It's that time of year again - the days are getting warmer and longer, the flowers are blooming, the pollen is invading our bodies like a hostile enemy force...
Ashley has already written a couple of posts about how to battle this enemy (how to beat hay fever in Japan; allergies in japan - how to deal), packed with useful terminology and treatment techniques, but today I'm going to share a method for gathering some intelligence on (pollen) enemy movements and positions.
Our main tool in this conflict is a useful website I actually came across in another one of Ashley's earlier posts, how to find out how fast your laundry will dry: tenki.jp. Think of it as our special spy satellite in the battle against... Whew, this war metaphor is growing a little cumbersome - time to shed that and get down to brass tacks.
Here's our starting point, tenki.jp. Don't get distracted by all the links or that big ad (Ooo, 83%!). If your Japanese skills are non-existent to minimal, don't worry - I'm gonna walk you through this.
First, click on 花粉 (pollen) in the second row of links right below the main logo. You can see it below circled in red.
Click on our friend circled in red to go to the main pollen report.
If all goes well, you'll see something like the page below. Here we have a list of all the prefectures in Japan, along with their overall pollen status, from red to blue indicating different levels of severity (red being the worst). As of this writing, looks like we're right in the midst of a big pollen dump.
To find your prefecture, you'll want to look next to your region. The standard ordering is geographically from north to south, with Hokkaido (北海度) at the top and Kyushu (九州) at the bottom. Okinawa doesn't appear to be listed.
For example, I live in Hyogo (兵庫), which is in the Kinki region (近畿). You can see Hyogo circled in blue:
Someone ordered a code red...
If you don't know the kanji for your prefecture, you can have a look at Wikipedia for a list of prefectures in English. Click on yours and you'll be able to see the kanji in that prefecture's entry.

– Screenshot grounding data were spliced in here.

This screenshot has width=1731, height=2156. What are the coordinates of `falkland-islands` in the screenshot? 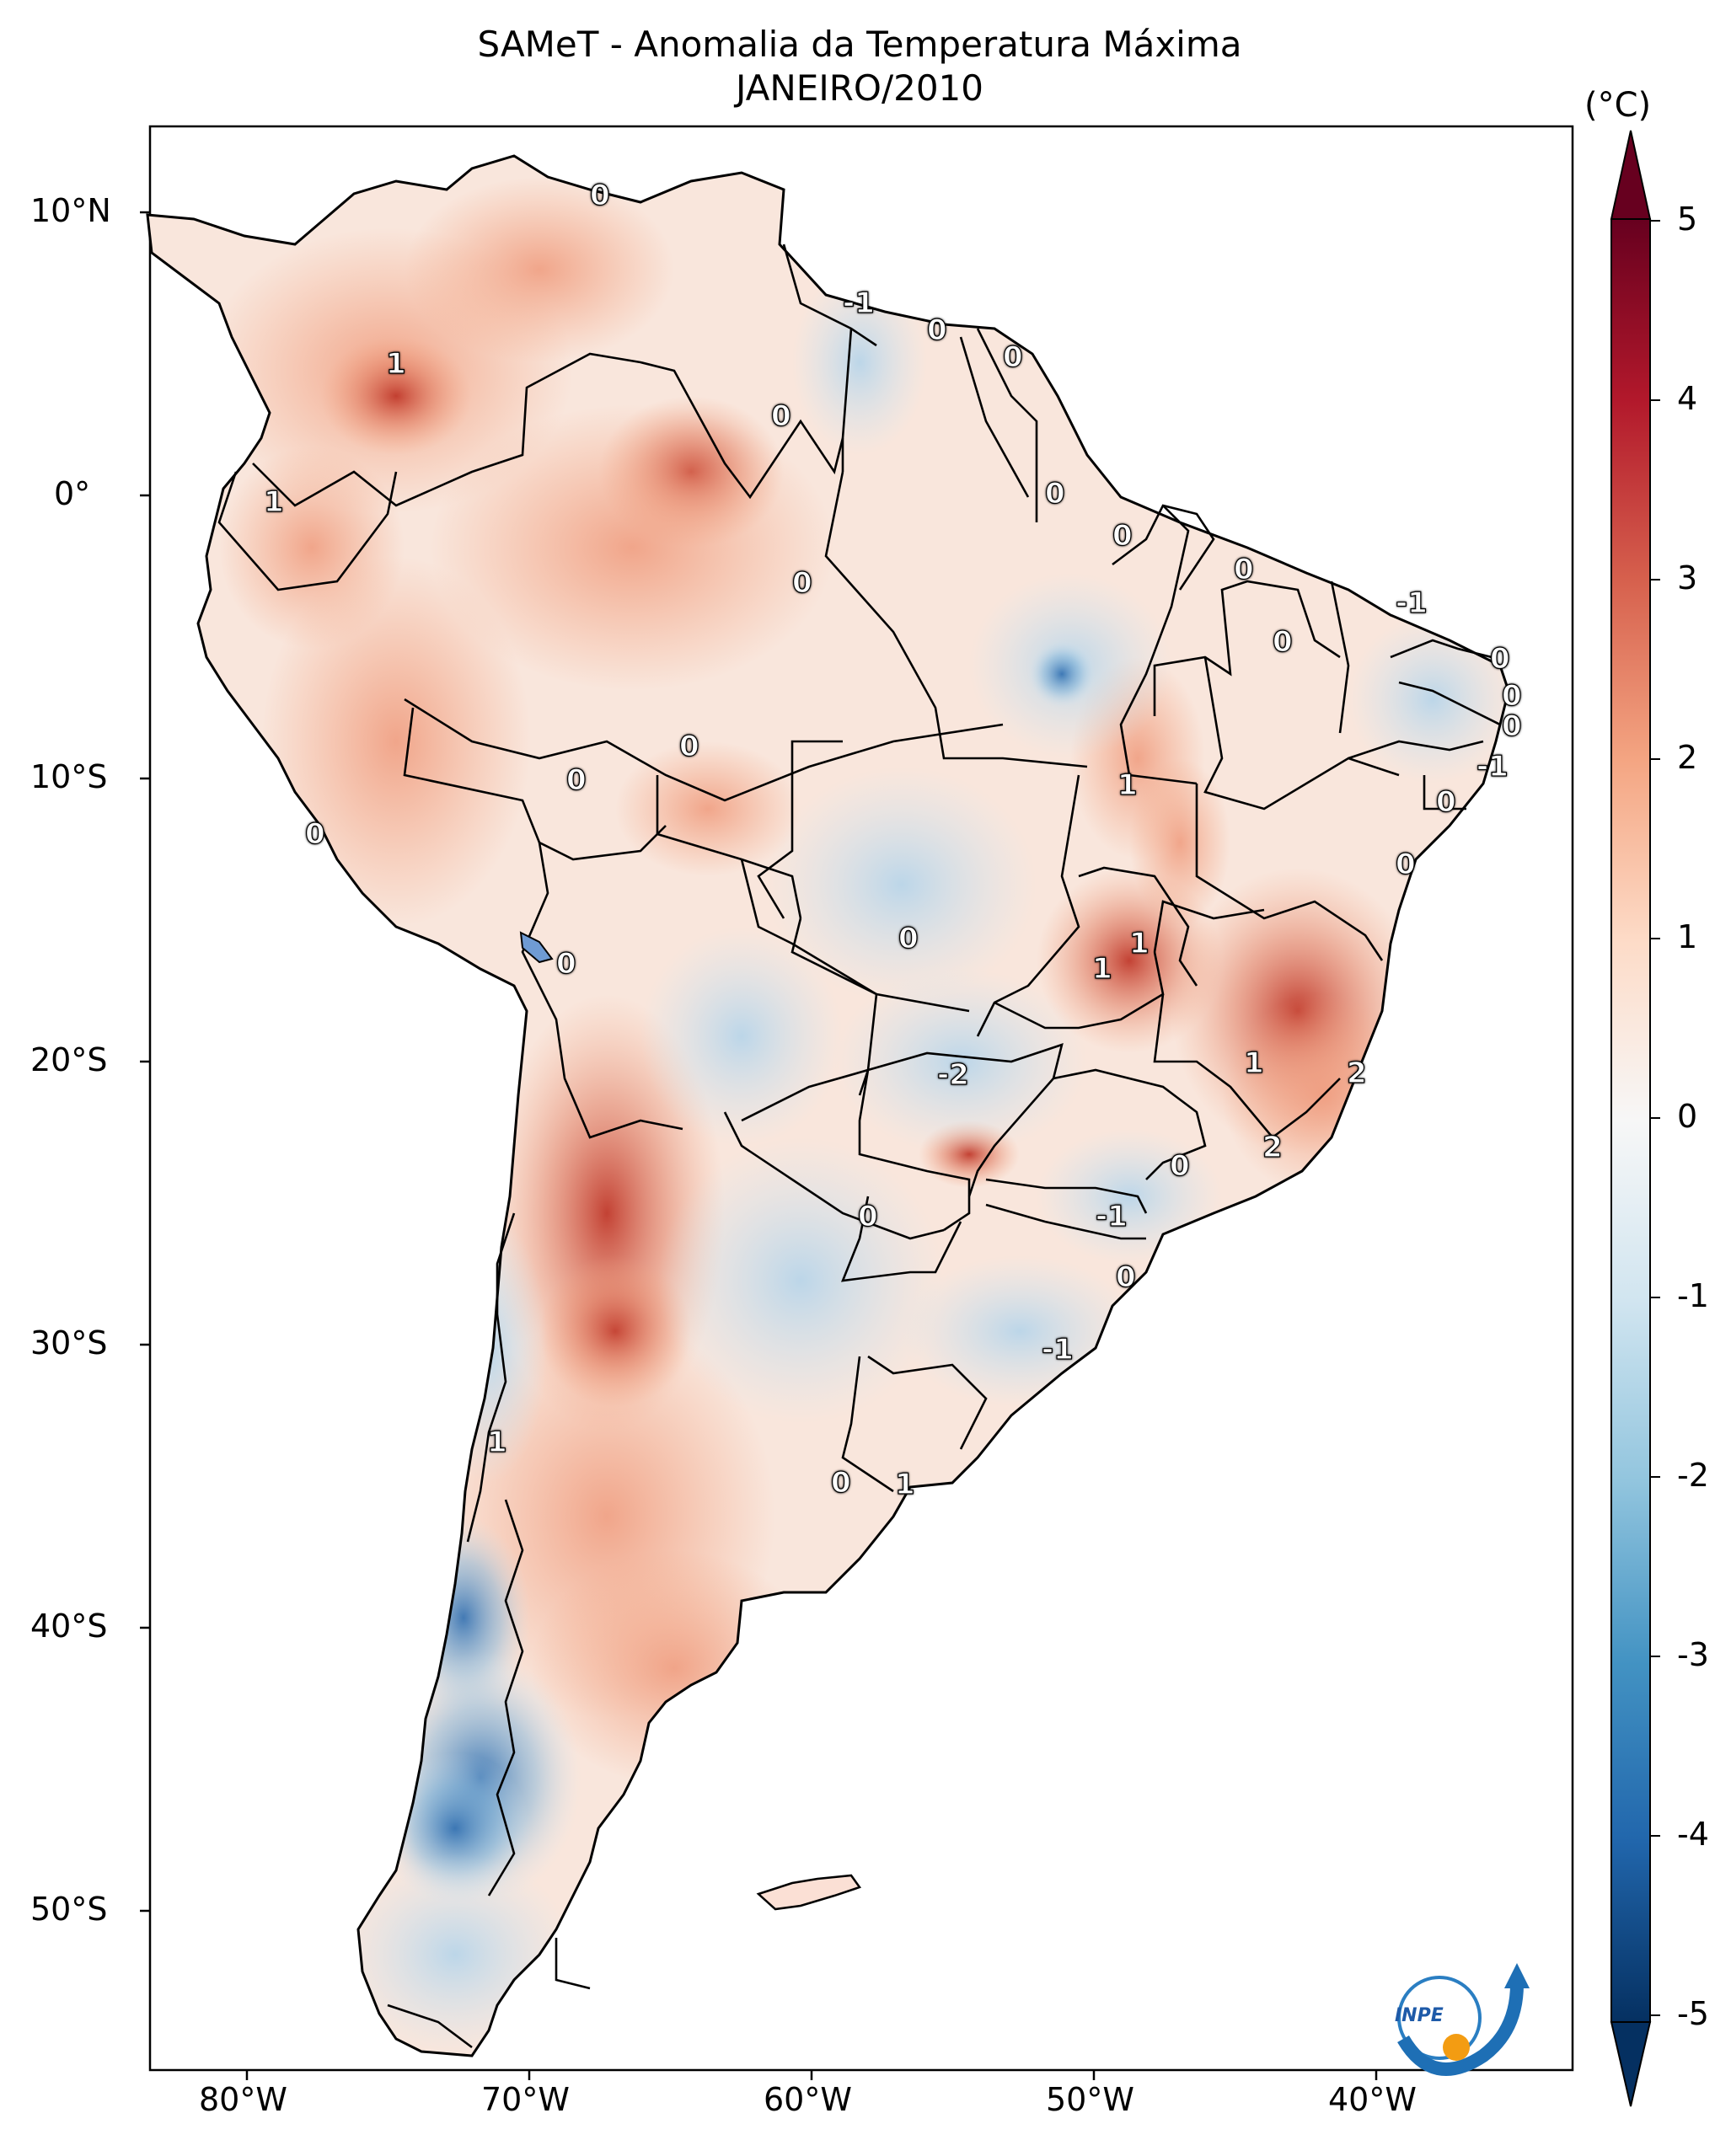 It's located at (809, 1892).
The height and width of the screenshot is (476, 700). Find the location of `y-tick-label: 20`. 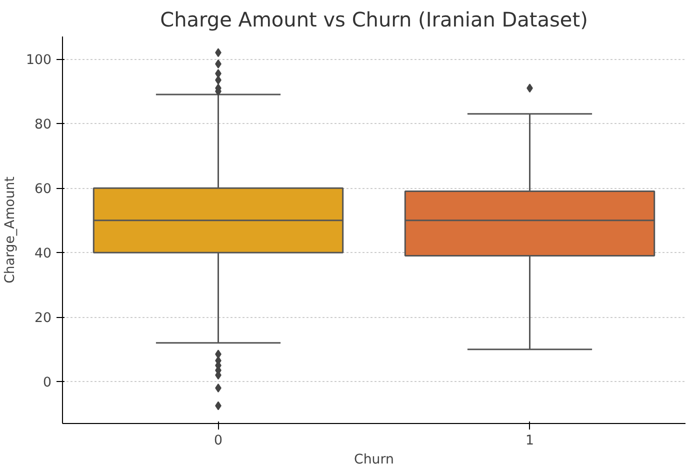

y-tick-label: 20 is located at coordinates (43, 318).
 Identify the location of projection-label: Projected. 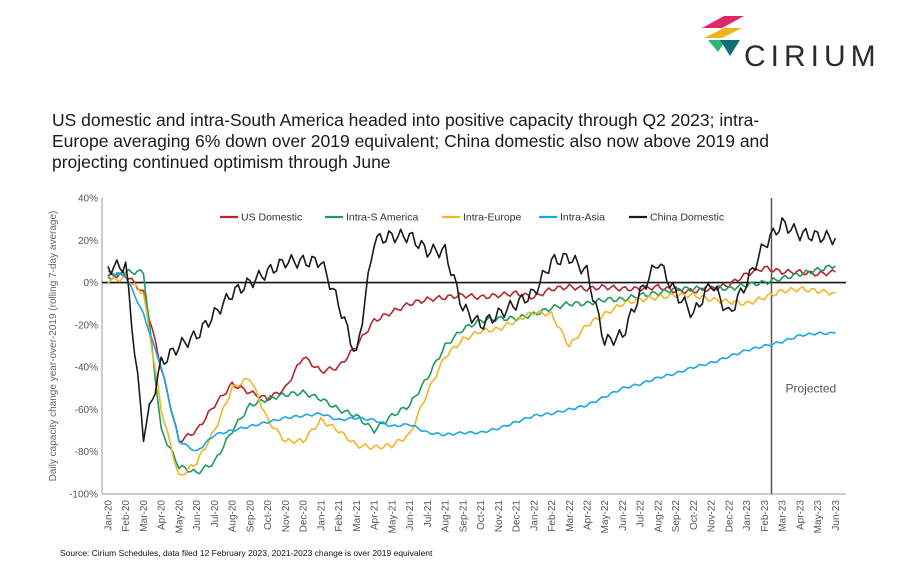
(810, 388).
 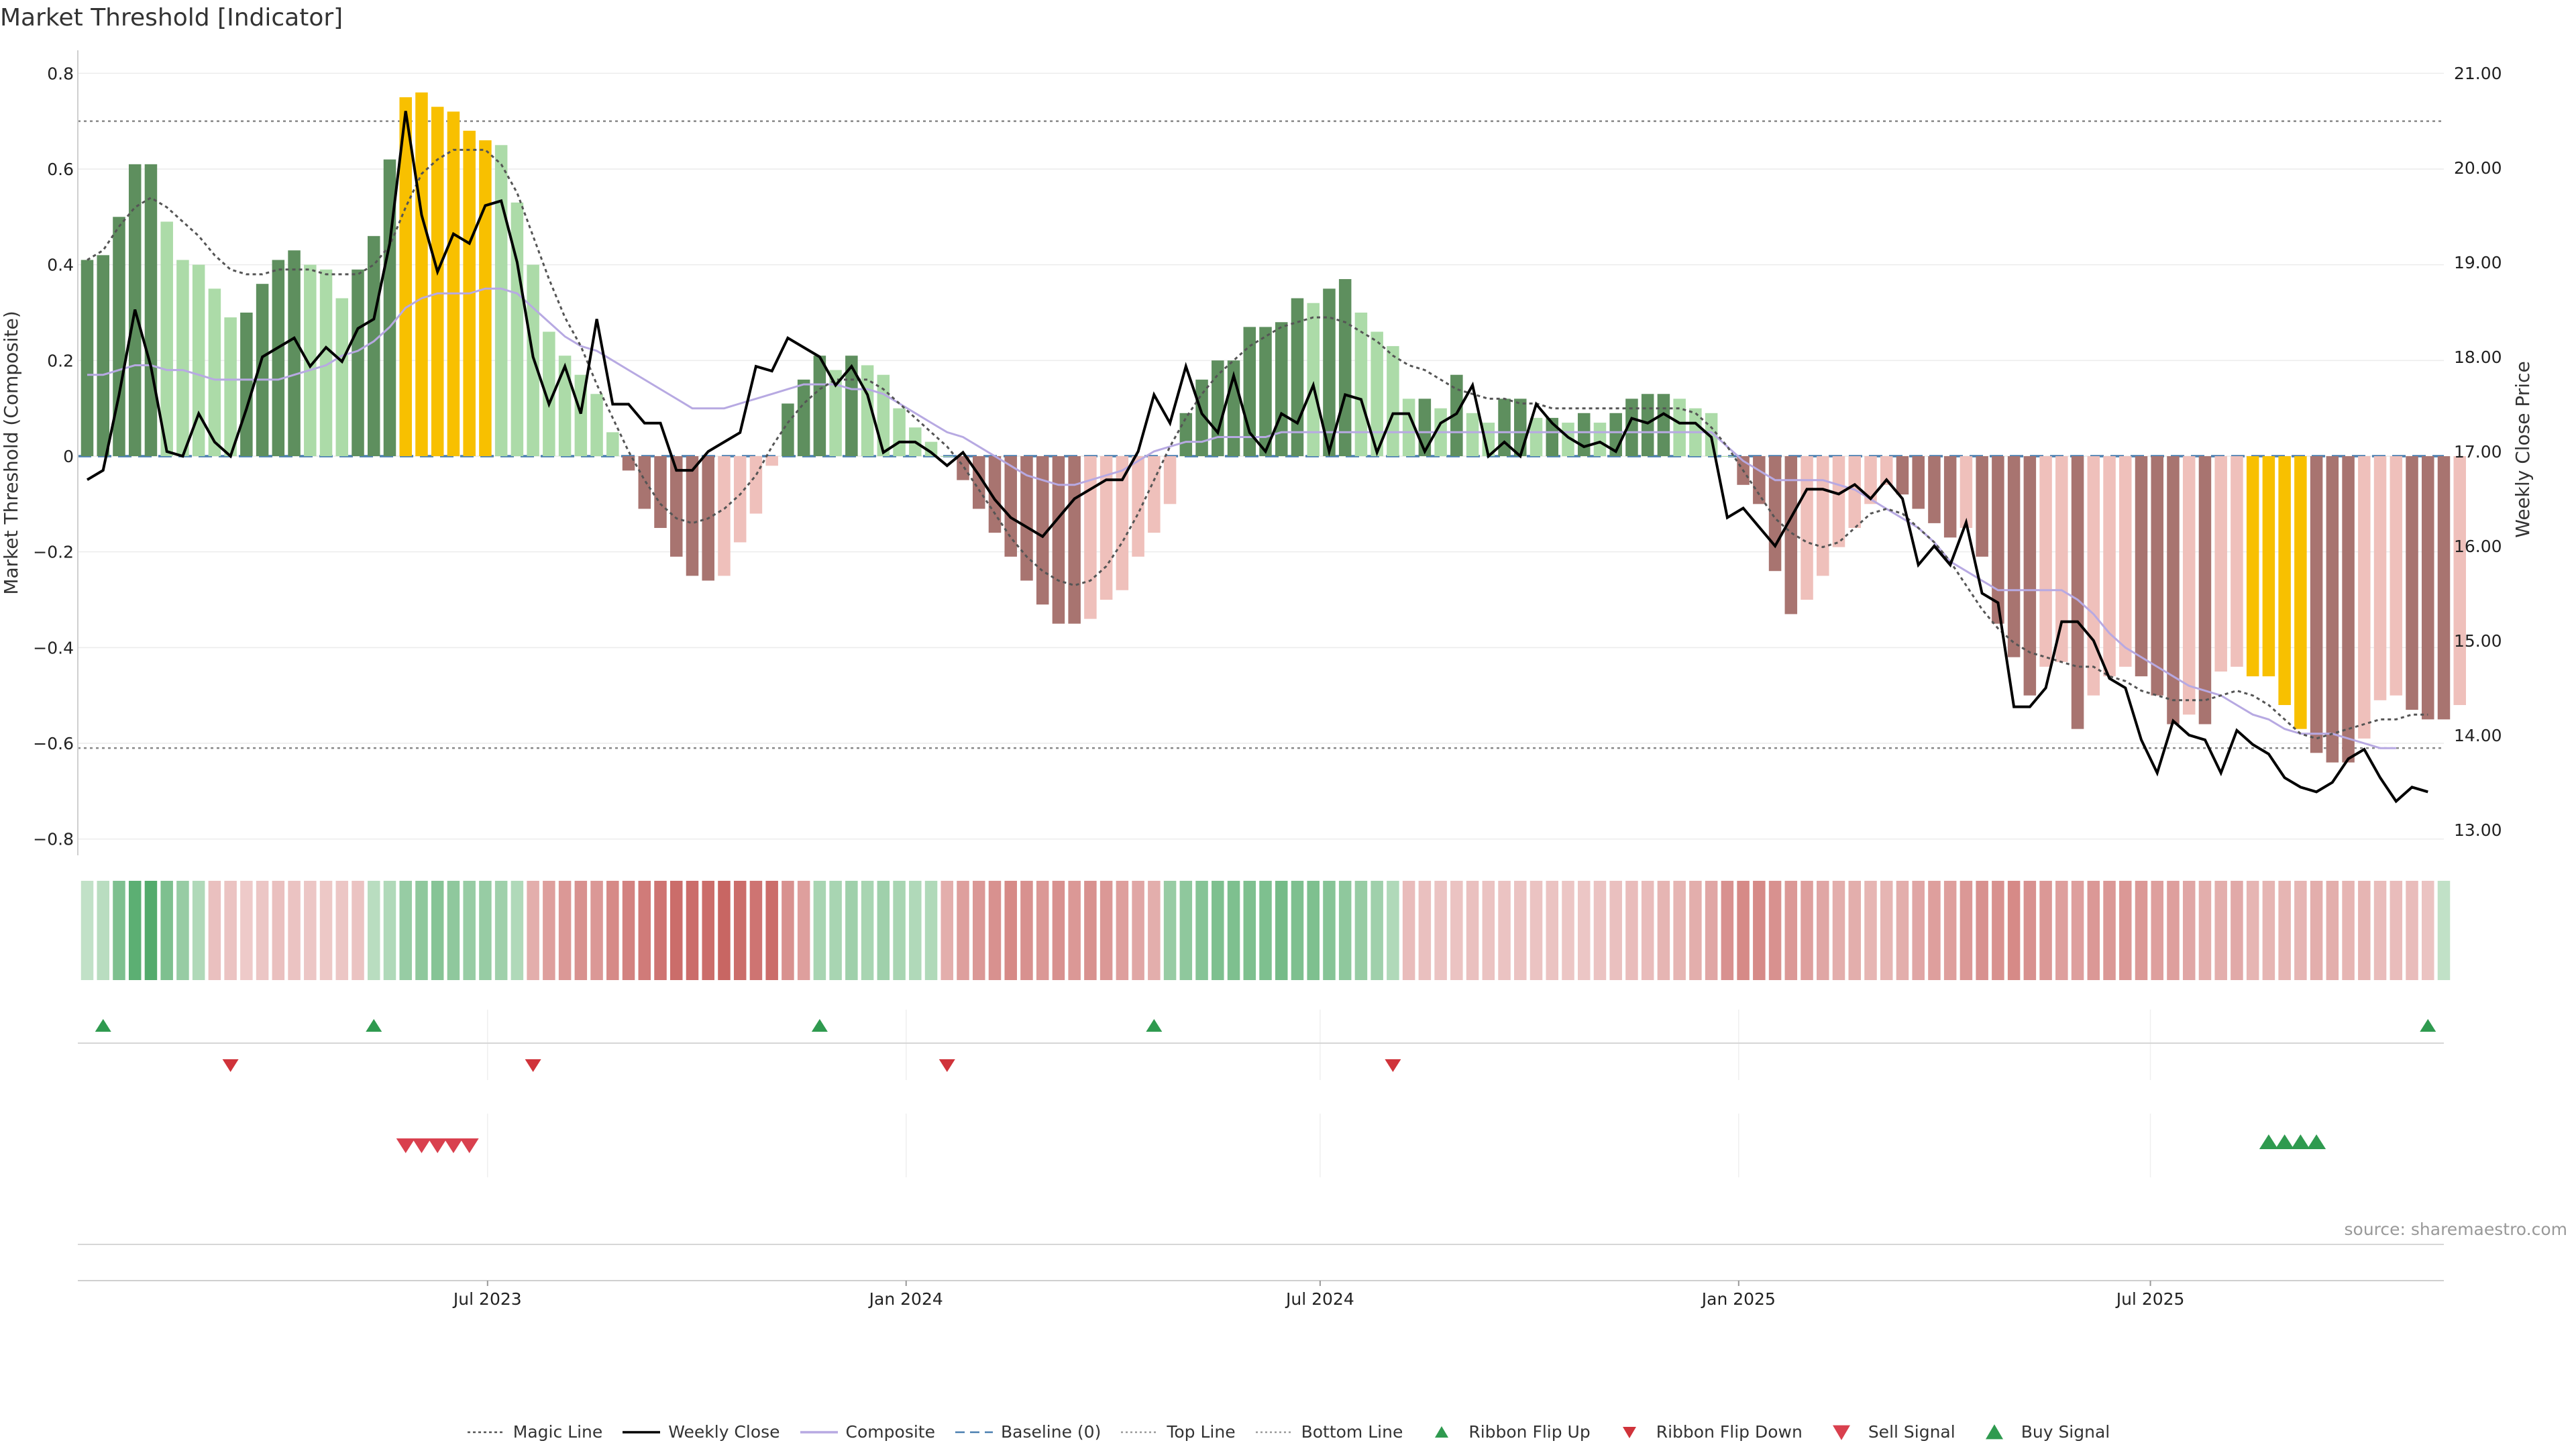 I want to click on ribbon-flip-up-marker, so click(x=103, y=1026).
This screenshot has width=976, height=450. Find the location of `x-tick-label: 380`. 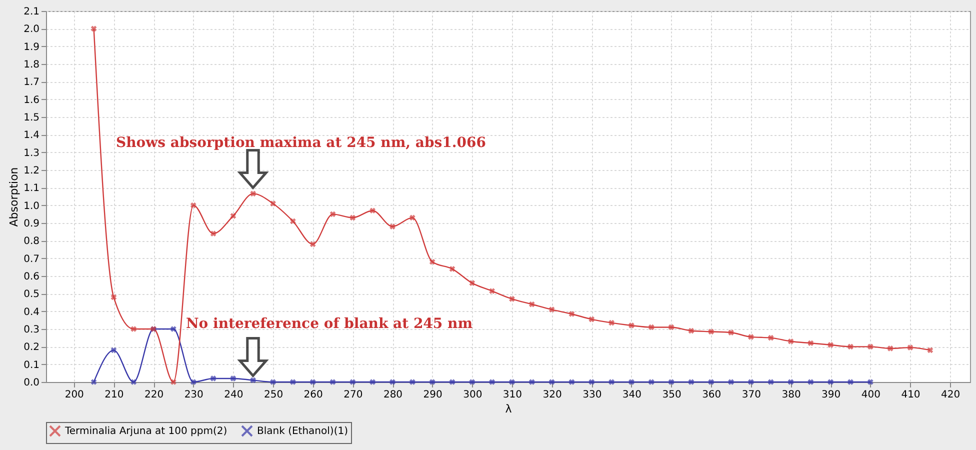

Voila! A turban-wearing pollen guru appears to share his wisdom.
And finally we're presented with a week-long outlook for our local pollen levels. The first entry April 7, circled in blue. You should be able to figure out the dates (month = 月 and day = 日).
This scale is pretty easy to understand, with pollen levels ranging from zero pollen granules, indicating no pollen in the air, to 4 nefarious pollen granules, meaning you'd better read some of Ashley's advice on dealing.
And there you have it. Personally I check this site every couple of days during this pollen season to see when my misery will abate, but you can also use it if you plan on traveling and want to know if you're going into a high or low pollen area.